# WORK INSTRUCTIONS:
a. Reproduce the passage on Fannie Lou Hamer word for word, from "Until I Am Free: Fannie" down through "to eradicate them.".
b. Write the next part of the passage on Fannie Lou Hamer, picking up after its final sentence.

# PAGE EXTRACT:
Until I Am Free: Fannie Lou Hamer’s Enduring Message to America
In her televised speech before the 1964 Democratic National Convention, Hamer spoke candidly about her violent interaction with the police [in Winona, Mississippi]. She explained how the Winona beating left her with kidney damage, a blood clot in her eye, and a worsened physical limp from childhood she would carry for the rest of her life . . . . Unlike so many others, Hamer lived to tell her story. And she certainly told that story—over and over again to anyone who would listen. For Hamer, directly confronting racial and gendered inequalities was a key strategy to eradicate them.

[Items from a dataset]
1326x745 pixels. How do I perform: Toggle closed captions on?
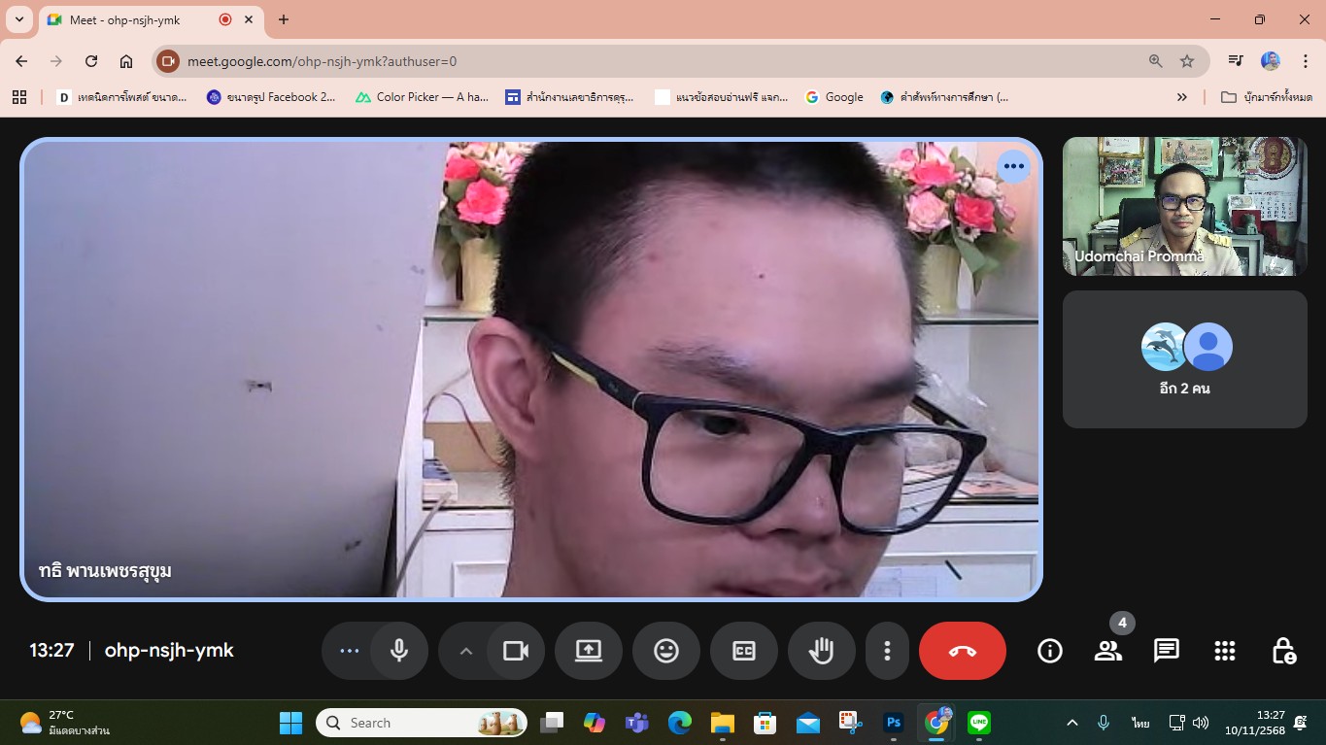tap(744, 651)
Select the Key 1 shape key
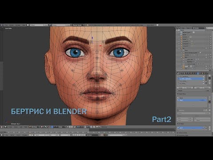213x160 pixels. [192, 100]
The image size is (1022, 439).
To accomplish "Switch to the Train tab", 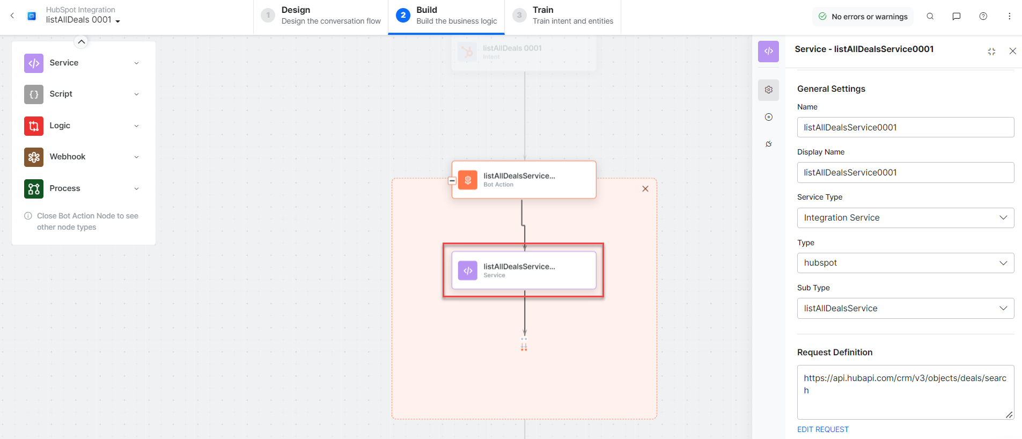I will (x=563, y=16).
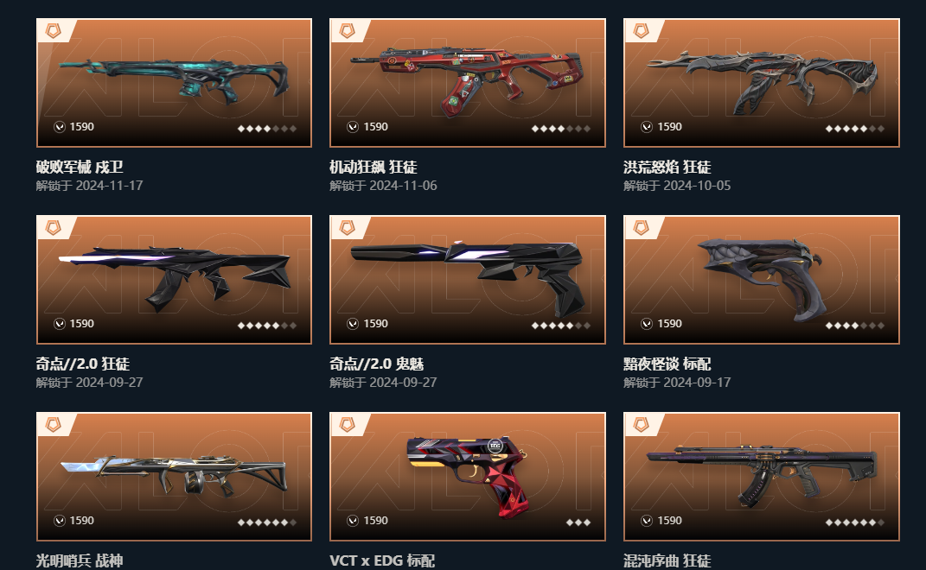
Task: Select the VCT x EDG pistol image
Action: pos(468,476)
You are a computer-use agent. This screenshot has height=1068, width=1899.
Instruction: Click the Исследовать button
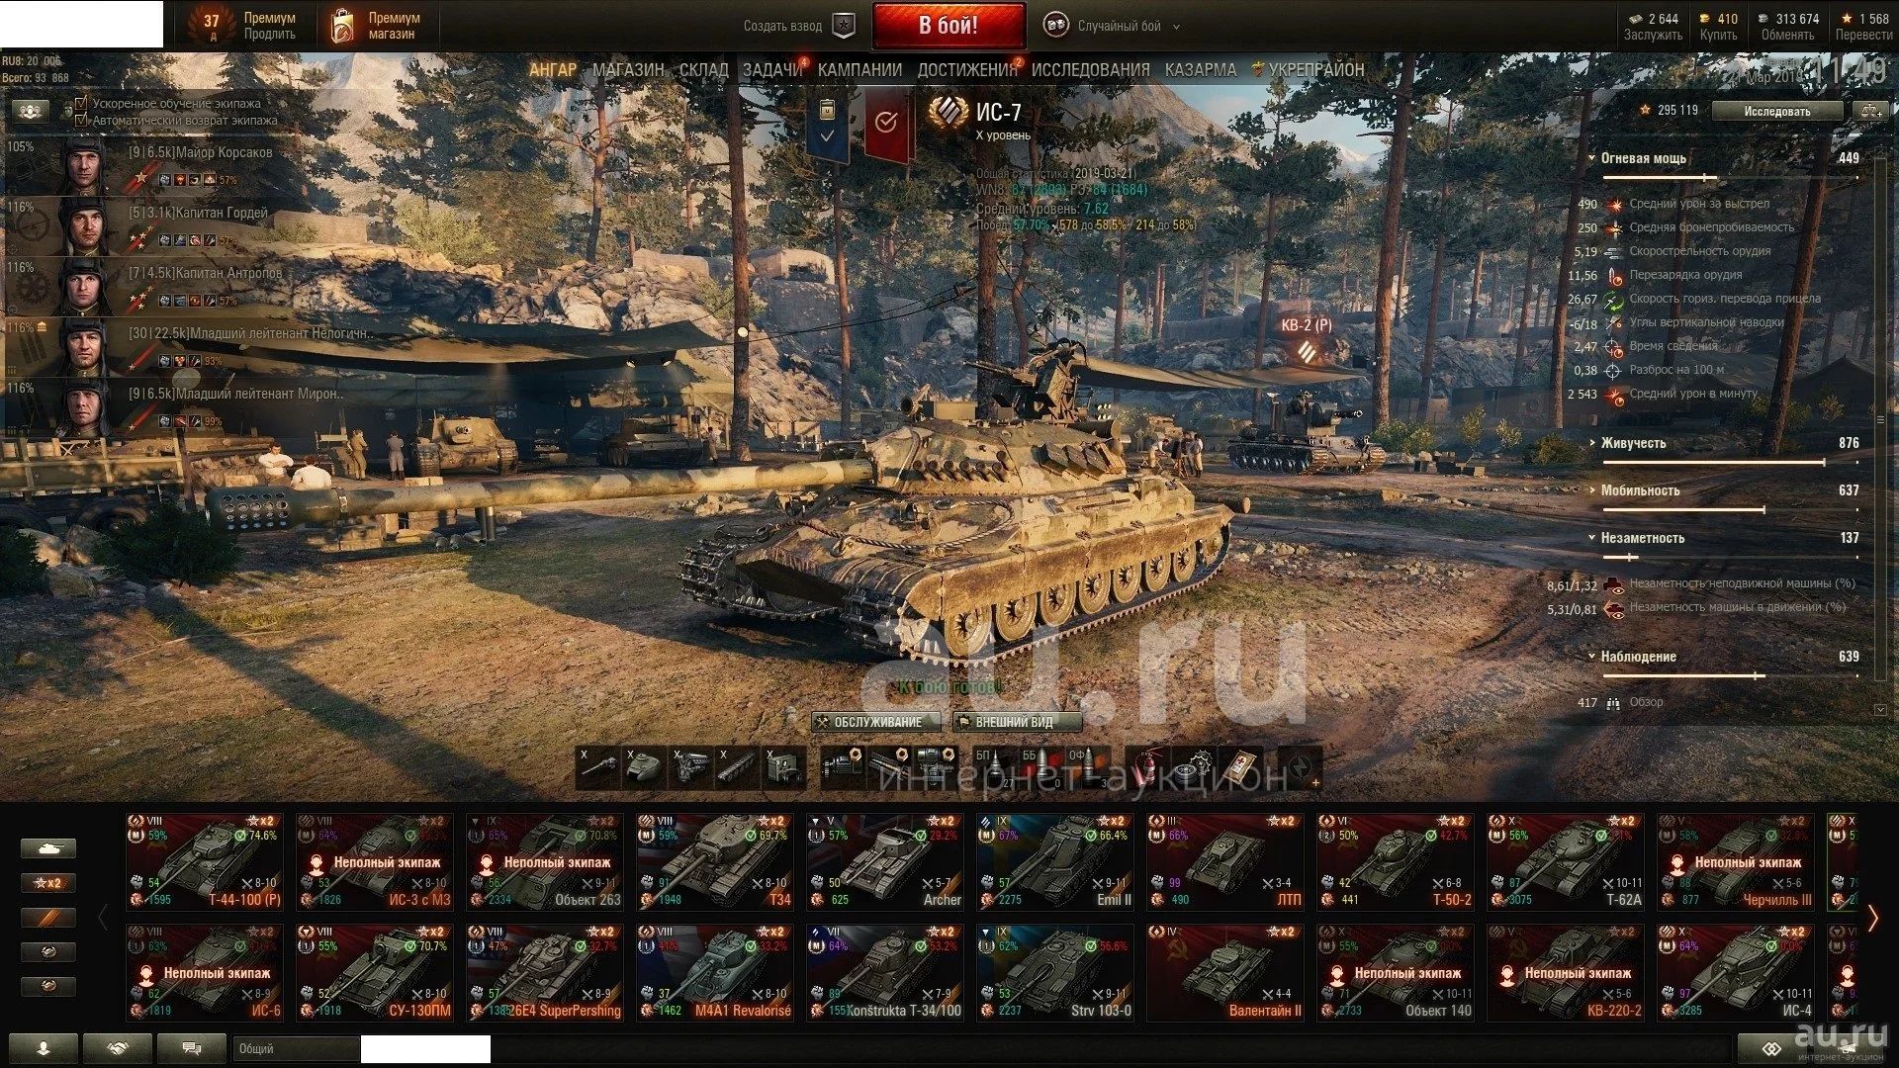click(1777, 111)

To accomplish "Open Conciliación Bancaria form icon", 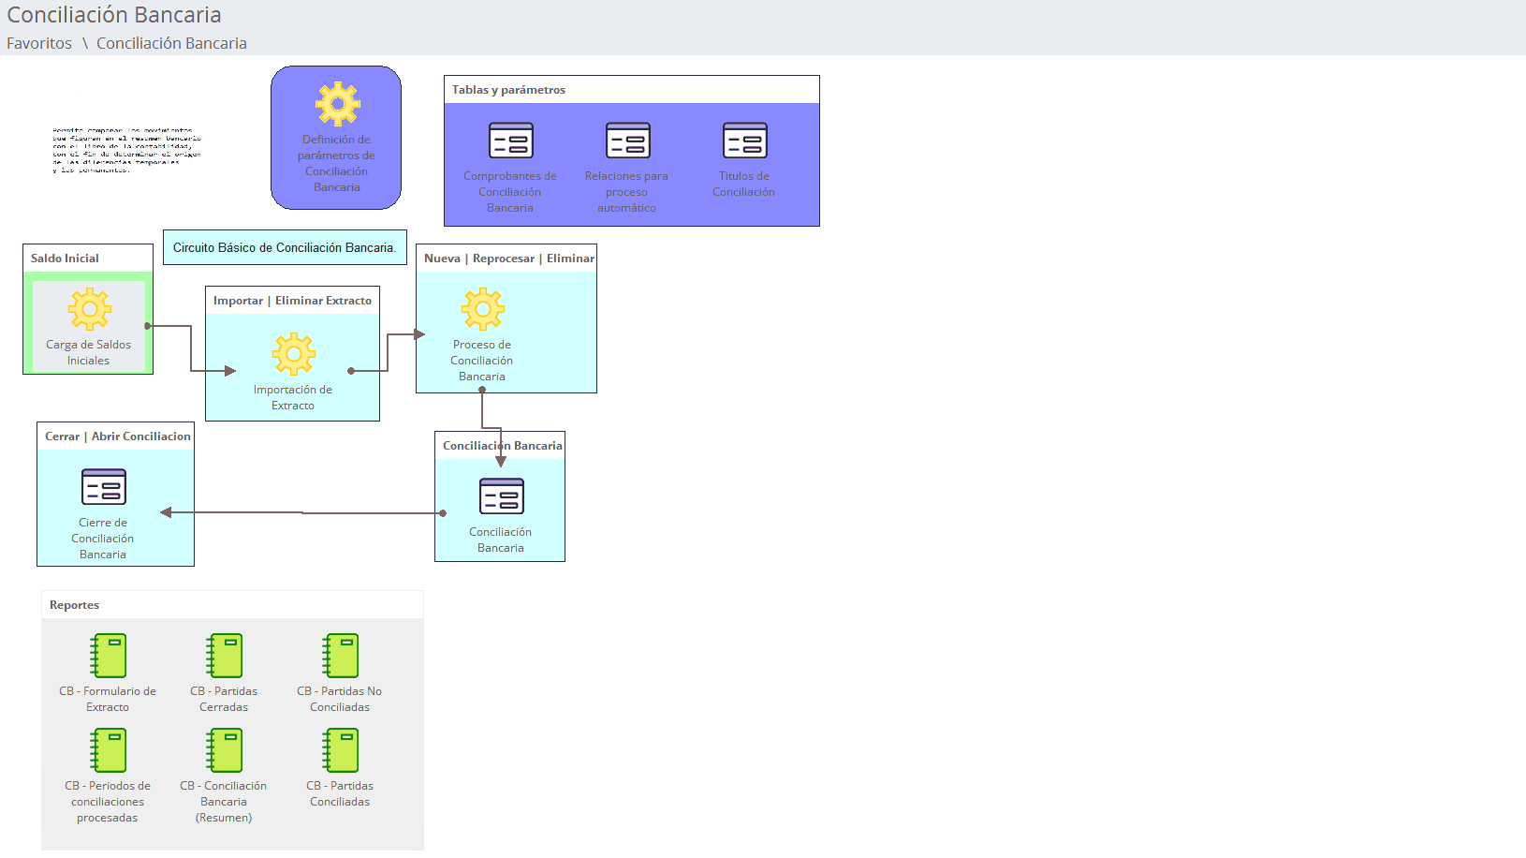I will 501,496.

# TASK-BY-TASK OUTPUTS:
a.
Until I Am Free: Fannie Lou Hamer’s Enduring Message to America
In her televised speech before the 1964 Democratic National Convention, Hamer spoke candidly about her violent interaction with the police [in Winona, Mississippi]. She explained how the Winona beating left her with kidney damage, a blood clot in her eye, and a worsened physical limp from childhood she would carry for the rest of her life . . . . Unlike so many others, Hamer lived to tell her story. And she certainly told that story—over and over again to anyone who would listen. For Hamer, directly confronting racial and gendered inequalities was a key strategy to eradicate them.

b.
—Keisha N. Blain
Woody Guthrie: An Intimate Life
He came to understand the shaming and stigmatization of certain bodies as working to isolate people, to prevent them from assembling as a collective—a proven way for those lacking financial resources to empower themselves—to demand a better life. The origins of this viewpoint lay in Guthrie’s earlier life, in the tragedies that beset his family, all revolving around his mother’s mysterious condition, her undiagnosed Huntington’s disease.